Extracted information:
──────────────────────────────

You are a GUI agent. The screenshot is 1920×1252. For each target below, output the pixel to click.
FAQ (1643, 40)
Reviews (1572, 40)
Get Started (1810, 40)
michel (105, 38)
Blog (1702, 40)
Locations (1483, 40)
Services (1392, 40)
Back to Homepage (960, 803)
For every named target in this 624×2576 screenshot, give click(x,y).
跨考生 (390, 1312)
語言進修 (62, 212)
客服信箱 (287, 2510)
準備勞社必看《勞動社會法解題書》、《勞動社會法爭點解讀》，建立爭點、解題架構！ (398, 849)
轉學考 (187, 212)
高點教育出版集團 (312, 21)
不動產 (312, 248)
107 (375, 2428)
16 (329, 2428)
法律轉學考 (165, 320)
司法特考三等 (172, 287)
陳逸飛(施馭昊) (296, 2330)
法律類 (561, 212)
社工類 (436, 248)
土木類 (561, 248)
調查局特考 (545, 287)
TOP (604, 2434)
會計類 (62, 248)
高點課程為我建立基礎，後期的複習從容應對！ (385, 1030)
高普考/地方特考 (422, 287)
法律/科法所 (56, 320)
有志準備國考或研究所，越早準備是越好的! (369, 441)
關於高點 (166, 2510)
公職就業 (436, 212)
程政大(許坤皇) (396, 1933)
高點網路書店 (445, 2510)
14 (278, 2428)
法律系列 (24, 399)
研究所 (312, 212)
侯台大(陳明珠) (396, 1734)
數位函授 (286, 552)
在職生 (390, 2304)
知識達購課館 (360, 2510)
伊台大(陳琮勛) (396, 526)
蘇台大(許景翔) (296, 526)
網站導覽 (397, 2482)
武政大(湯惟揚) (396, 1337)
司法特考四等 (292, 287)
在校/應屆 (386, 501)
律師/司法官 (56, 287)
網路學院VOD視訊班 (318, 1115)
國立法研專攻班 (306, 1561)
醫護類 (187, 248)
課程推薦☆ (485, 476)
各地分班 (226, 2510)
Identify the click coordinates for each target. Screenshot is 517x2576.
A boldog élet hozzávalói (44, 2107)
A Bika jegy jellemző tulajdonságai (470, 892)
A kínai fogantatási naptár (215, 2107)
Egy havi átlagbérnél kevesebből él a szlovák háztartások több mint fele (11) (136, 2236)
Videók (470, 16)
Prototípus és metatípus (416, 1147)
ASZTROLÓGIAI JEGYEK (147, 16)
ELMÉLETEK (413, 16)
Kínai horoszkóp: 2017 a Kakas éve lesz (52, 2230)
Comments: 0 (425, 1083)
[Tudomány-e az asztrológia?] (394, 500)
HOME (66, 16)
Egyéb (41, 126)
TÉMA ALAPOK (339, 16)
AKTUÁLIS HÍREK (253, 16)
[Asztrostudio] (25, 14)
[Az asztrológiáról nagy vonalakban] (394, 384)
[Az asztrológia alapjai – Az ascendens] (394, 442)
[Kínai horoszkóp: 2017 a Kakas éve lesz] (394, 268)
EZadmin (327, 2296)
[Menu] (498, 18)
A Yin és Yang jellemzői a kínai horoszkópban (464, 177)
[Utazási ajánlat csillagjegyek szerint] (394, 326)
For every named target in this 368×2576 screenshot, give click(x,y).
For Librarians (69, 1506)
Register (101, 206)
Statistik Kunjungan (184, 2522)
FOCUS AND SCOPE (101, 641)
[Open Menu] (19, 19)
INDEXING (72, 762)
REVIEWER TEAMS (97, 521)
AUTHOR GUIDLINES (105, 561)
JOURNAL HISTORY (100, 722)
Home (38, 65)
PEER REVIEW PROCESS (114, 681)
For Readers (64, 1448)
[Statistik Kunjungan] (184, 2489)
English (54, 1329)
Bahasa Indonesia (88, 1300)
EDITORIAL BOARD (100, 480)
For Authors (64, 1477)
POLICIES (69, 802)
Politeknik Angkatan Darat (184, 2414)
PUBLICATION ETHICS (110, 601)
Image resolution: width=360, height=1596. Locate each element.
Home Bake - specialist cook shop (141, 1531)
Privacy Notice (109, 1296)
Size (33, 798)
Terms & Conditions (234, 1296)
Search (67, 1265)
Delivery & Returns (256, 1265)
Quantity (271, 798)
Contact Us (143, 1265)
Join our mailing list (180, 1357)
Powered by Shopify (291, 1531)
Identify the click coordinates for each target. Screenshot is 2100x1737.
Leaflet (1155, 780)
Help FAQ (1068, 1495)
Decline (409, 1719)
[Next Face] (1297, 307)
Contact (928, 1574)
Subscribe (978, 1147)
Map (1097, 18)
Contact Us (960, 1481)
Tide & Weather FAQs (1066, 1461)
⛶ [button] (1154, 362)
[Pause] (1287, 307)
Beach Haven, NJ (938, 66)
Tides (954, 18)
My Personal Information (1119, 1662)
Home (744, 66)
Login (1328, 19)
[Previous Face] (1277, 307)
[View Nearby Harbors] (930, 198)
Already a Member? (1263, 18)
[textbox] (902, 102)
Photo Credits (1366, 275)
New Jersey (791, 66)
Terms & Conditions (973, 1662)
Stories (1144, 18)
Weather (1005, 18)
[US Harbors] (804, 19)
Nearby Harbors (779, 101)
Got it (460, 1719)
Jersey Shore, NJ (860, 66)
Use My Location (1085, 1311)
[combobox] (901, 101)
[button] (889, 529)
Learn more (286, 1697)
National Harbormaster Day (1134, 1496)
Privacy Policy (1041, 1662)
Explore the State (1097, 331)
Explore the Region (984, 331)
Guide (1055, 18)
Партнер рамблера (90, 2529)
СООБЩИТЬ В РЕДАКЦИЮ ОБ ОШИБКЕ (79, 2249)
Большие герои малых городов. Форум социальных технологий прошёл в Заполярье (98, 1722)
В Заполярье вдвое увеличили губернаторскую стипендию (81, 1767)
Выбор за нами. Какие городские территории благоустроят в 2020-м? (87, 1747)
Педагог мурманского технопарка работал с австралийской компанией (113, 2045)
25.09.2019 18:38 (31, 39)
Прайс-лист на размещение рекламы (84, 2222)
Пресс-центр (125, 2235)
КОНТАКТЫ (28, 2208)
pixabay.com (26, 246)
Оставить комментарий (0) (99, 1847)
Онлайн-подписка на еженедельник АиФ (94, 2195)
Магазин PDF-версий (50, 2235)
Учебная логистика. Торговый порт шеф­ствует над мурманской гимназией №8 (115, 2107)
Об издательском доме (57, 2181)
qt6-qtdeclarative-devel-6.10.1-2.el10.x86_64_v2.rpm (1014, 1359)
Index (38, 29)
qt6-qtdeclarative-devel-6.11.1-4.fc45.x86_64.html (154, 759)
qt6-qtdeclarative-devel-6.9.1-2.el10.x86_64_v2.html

──────────────────────────────

The problem:
Every entry above should be retyped exactly as it appears.

Solution to the problem:
You are a GUI agent. The screenshot is 1920×1252. For each target below, output the pixel to click.
FAQ (1643, 40)
Reviews (1572, 40)
Get Started (1810, 40)
michel (105, 38)
Blog (1702, 40)
Locations (1483, 40)
Services (1392, 40)
Back to Homepage (960, 803)
For every named target in this 624×2576 screenshot, give click(x,y).
跨考生 (390, 1312)
語言進修 (62, 212)
客服信箱 (287, 2510)
準備勞社必看《勞動社會法解題書》、《勞動社會法爭點解讀》，建立爭點、解題架構！ (398, 849)
轉學考 (187, 212)
高點教育出版集團 (312, 21)
不動產 (312, 248)
107 (375, 2428)
16 (329, 2428)
法律轉學考 (165, 320)
司法特考三等 (172, 287)
陳逸飛(施馭昊) (296, 2330)
法律類 (561, 212)
社工類 (436, 248)
土木類 (561, 248)
調查局特考 (545, 287)
TOP (604, 2434)
會計類 (62, 248)
高點課程為我建立基礎，後期的複習從容應對！ (385, 1030)
高普考/地方特考 (422, 287)
法律/科法所 (56, 320)
有志準備國考或研究所，越早準備是越好的! (369, 441)
關於高點 (166, 2510)
公職就業 (436, 212)
程政大(許坤皇) (396, 1933)
高點網路書店 (445, 2510)
14 (278, 2428)
法律系列 (24, 399)
研究所 (312, 212)
侯台大(陳明珠) (396, 1734)
數位函授 (286, 552)
在職生 (390, 2304)
知識達購課館 (360, 2510)
伊台大(陳琮勛) (396, 526)
蘇台大(許景翔) (296, 526)
網站導覽 (397, 2482)
武政大(湯惟揚) (396, 1337)
司法特考四等 (292, 287)
在校/應屆 (386, 501)
律師/司法官 (56, 287)
網路學院VOD視訊班 (318, 1115)
國立法研專攻班 (306, 1561)
醫護類 (187, 248)
課程推薦☆ (485, 476)
各地分班 (226, 2510)
Identify the click coordinates for each target. Screenshot is 517x2576.
A boldog élet hozzávalói (44, 2107)
A Bika jegy jellemző tulajdonságai (470, 892)
A kínai fogantatási naptár (215, 2107)
Egy havi átlagbérnél kevesebből él a szlovák háztartások több mint fele (11) (136, 2236)
Videók (470, 16)
Prototípus és metatípus (416, 1147)
ASZTROLÓGIAI JEGYEK (147, 16)
ELMÉLETEK (413, 16)
Kínai horoszkóp: 2017 a Kakas éve lesz (52, 2230)
Comments: 0 (425, 1083)
[Tudomány-e az asztrológia?] (394, 500)
HOME (66, 16)
Egyéb (41, 126)
TÉMA ALAPOK (339, 16)
AKTUÁLIS HÍREK (253, 16)
[Asztrostudio] (25, 14)
[Az asztrológiáról nagy vonalakban] (394, 384)
[Az asztrológia alapjai – Az ascendens] (394, 442)
[Kínai horoszkóp: 2017 a Kakas éve lesz] (394, 268)
EZadmin (327, 2296)
[Menu] (498, 18)
A Yin és Yang jellemzői a kínai horoszkópban (464, 177)
[Utazási ajánlat csillagjegyek szerint] (394, 326)
For every named target in this 368×2576 screenshot, give click(x,y).
For Librarians (69, 1506)
Register (101, 206)
Statistik Kunjungan (184, 2522)
FOCUS AND SCOPE (101, 641)
[Open Menu] (19, 19)
INDEXING (72, 762)
REVIEWER TEAMS (97, 521)
AUTHOR GUIDLINES (105, 561)
JOURNAL HISTORY (100, 722)
Home (38, 65)
PEER REVIEW PROCESS (114, 681)
For Readers (64, 1448)
[Statistik Kunjungan] (184, 2489)
English (54, 1329)
Bahasa Indonesia (88, 1300)
EDITORIAL BOARD (100, 480)
For Authors (64, 1477)
POLICIES (69, 802)
Politeknik Angkatan Darat (184, 2414)
PUBLICATION ETHICS (110, 601)
Image resolution: width=360, height=1596. Locate each element.
Home Bake - specialist cook shop (141, 1531)
Privacy Notice (109, 1296)
Size (33, 798)
Terms & Conditions (234, 1296)
Search (67, 1265)
Delivery & Returns (256, 1265)
Quantity (271, 798)
Contact Us (143, 1265)
Join our mailing list (180, 1357)
Powered by Shopify (291, 1531)
Identify the click coordinates for each target. Screenshot is 2100x1737.
Leaflet (1155, 780)
Help FAQ (1068, 1495)
Decline (409, 1719)
[Next Face] (1297, 307)
Contact (928, 1574)
Subscribe (978, 1147)
Map (1097, 18)
Contact Us (960, 1481)
Tide & Weather FAQs (1066, 1461)
⛶ [button] (1154, 362)
[Pause] (1287, 307)
Beach Haven, NJ (938, 66)
Tides (954, 18)
My Personal Information (1119, 1662)
Home (744, 66)
Login (1328, 19)
[Previous Face] (1277, 307)
[View Nearby Harbors] (930, 198)
Already a Member? (1263, 18)
[textbox] (902, 102)
Photo Credits (1366, 275)
New Jersey (791, 66)
Terms & Conditions (973, 1662)
Stories (1144, 18)
Weather (1005, 18)
[US Harbors] (804, 19)
Nearby Harbors (779, 101)
Got it (460, 1719)
Jersey Shore, NJ (860, 66)
Use My Location (1085, 1311)
[combobox] (901, 101)
[button] (889, 529)
Learn more (286, 1697)
National Harbormaster Day (1134, 1496)
Privacy Policy (1041, 1662)
Explore the State (1097, 331)
Explore the Region (984, 331)
Guide (1055, 18)
Партнер рамблера (90, 2529)
СООБЩИТЬ В РЕДАКЦИЮ ОБ ОШИБКЕ (79, 2249)
Большие герои малых городов. Форум социальных технологий прошёл в Заполярье (98, 1722)
В Заполярье вдвое увеличили губернаторскую стипендию (81, 1767)
Выбор за нами. Какие городские территории благоустроят в 2020-м? (87, 1747)
Педагог мурманского технопарка работал с австралийской компанией (113, 2045)
25.09.2019 18:38 (31, 39)
Прайс-лист на размещение рекламы (84, 2222)
Пресс-центр (125, 2235)
КОНТАКТЫ (28, 2208)
pixabay.com (26, 246)
Оставить комментарий (0) (99, 1847)
Онлайн-подписка на еженедельник АиФ (94, 2195)
Магазин PDF-версий (50, 2235)
Учебная логистика. Торговый порт шеф­ствует над мурманской гимназией №8 (115, 2107)
Об издательском доме (57, 2181)
qt6-qtdeclarative-devel-6.10.1-2.el10.x86_64_v2.rpm (1014, 1359)
Index (38, 29)
qt6-qtdeclarative-devel-6.11.1-4.fc45.x86_64.html (154, 759)
qt6-qtdeclarative-devel-6.9.1-2.el10.x86_64_v2.html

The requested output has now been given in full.